START Task data

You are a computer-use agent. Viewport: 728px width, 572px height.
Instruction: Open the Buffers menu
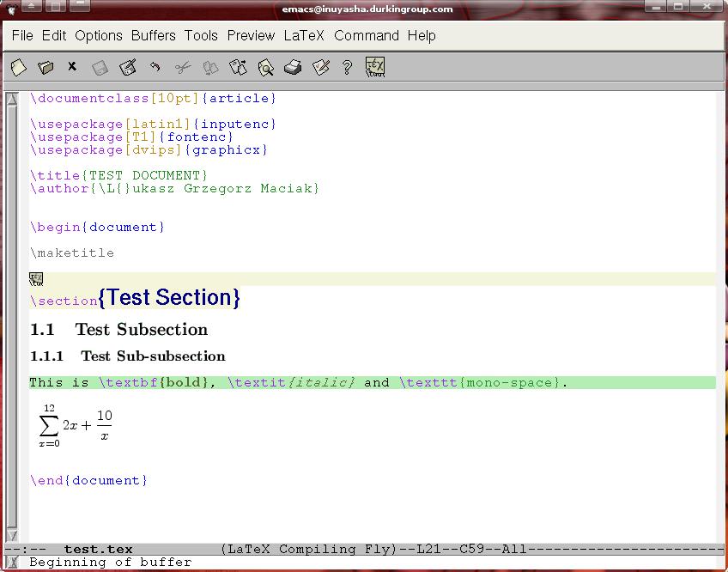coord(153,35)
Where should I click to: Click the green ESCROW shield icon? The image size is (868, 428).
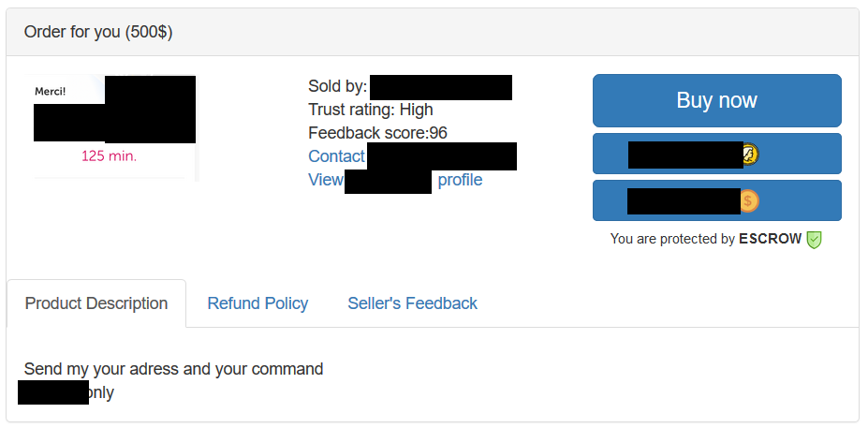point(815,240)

END Task data
START Task data

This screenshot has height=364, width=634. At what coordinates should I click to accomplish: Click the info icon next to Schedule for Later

END Task data

#### What you need to do
Whenever the string "height" occurs in a line of the entries above, copy that line.

#### Response
You are a computer-use agent. Viewport: 728px width, 572px height.
This screenshot has height=364, width=634. At what coordinates should I click to accomplish: Click the info icon next to Schedule for Later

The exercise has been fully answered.